Вежливость и приветливость так характерны для этого замечательного народа! Вещи все это простые, конечно, но для человека, знавшего до сих пор о Китае только из книг и видевшего Китай только через иероглиф, в таких беседах есть какой-то мощный корректив к кабинетной начитанности. Европеец, начинающий познавать Китай из простых бесед с простыми людьми и не видавший иероглифов, в культуре Китая, великой и мощной, не поймет ничего. Значит, китаист должен обязательно пройти через обе фазы, что бывает не часто: обычно он или сухо начитан в разных книгах и живого Китая не видел, и тогда весь Китай кажется мудреной загадкой; или, наоборот, он видел только живой Китай и, если о нем раздумывает, то открывает «Америки», давно открытые в литературе по Китаю. Так, один из моих пекинских знакомых, китаист этого типа (француз), хотел писать книгу о несовпадении норм китайской грамматики с французской и был очень разочарован, узнав, что такие книги уже давно написаны! Кроме того, китаист-книжник, сталкиваясь с живым Китаем, начинает вещать нечто архаическое, чем приводит собеседника-китайца в исступленное недоумение.

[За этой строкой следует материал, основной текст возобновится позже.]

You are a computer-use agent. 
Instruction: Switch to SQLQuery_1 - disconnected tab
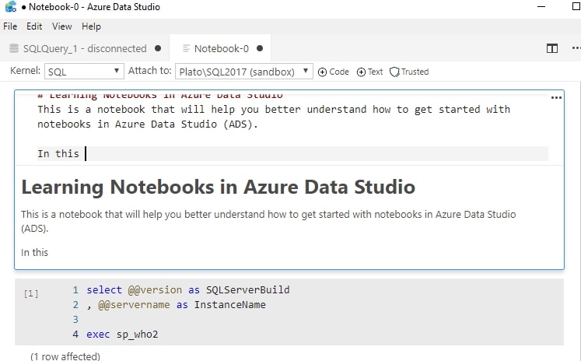pyautogui.click(x=84, y=48)
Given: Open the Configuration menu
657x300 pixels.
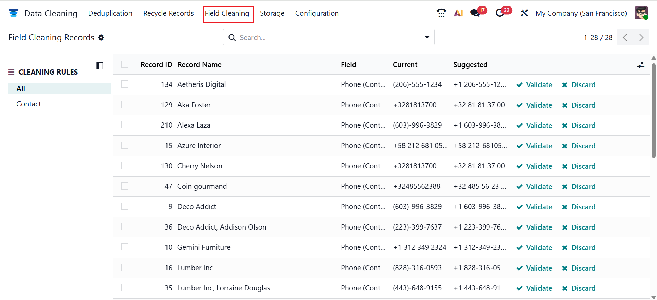Looking at the screenshot, I should click(x=317, y=13).
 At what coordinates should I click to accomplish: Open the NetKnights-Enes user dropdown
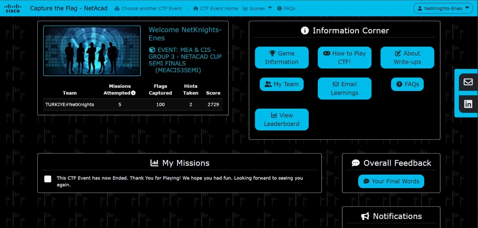pos(443,8)
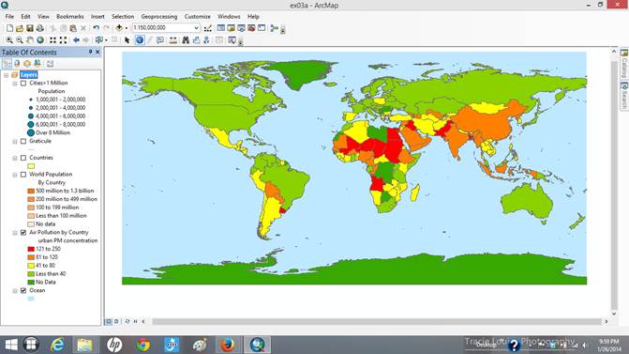
Task: Activate the Identify tool
Action: pos(139,40)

Подъезжая к деревушке Фуцунь, оказываемся в огромной толпе процессии дождя, да не одной, а трех. Вчерашний дождь только поманил.

Помещаемся в маленькой гостинице. Заказываем нашу постоянную куру, рис, абрикосы. А рядом с нами, упитанными путешественниками, сидят тачечники, рабы труда, и едят из большой грязной чашки накрошенные огурцы с какой-то жидкостью в виде соуса. Закусывают лепешками-момо, выскребывая ими остатки со дна. Если спросить: «Что ты ешь?» — сейчас же предложит попробовать. Хороший народ! И какая злая эта насмешка судьбы: питание праздных и голодание трудящихся. Когда заказываем для них куру — бухаются в ноги. Так принято благодарить.

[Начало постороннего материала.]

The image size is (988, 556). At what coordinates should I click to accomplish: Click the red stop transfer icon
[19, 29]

Жара жуткая. На небе огромные тучи, земля же превратилась в легкую накаленную пыль, от которой слезятся глаза и дерет в горле. Жажда изматывает, как болезнь. Чаевничаем в харчевне. Бабы, ребятишки сначала удирают, потом глазеют издали, потом ближе, потом разговаривают. «Ишь ты, одинаково с нами говорит!» И обычные вопросы.

Надвигается дождь. Вот он хлынул, наконец. Под отчаянным ливнем шагаем до города Цзоусянь. В полутьме, под непрекращающимся ливнем, промокшие слуги внесли наши сильно подмокшие вещи и ушли сушиться. И ни одной вещи не пропало — честность феноменальная.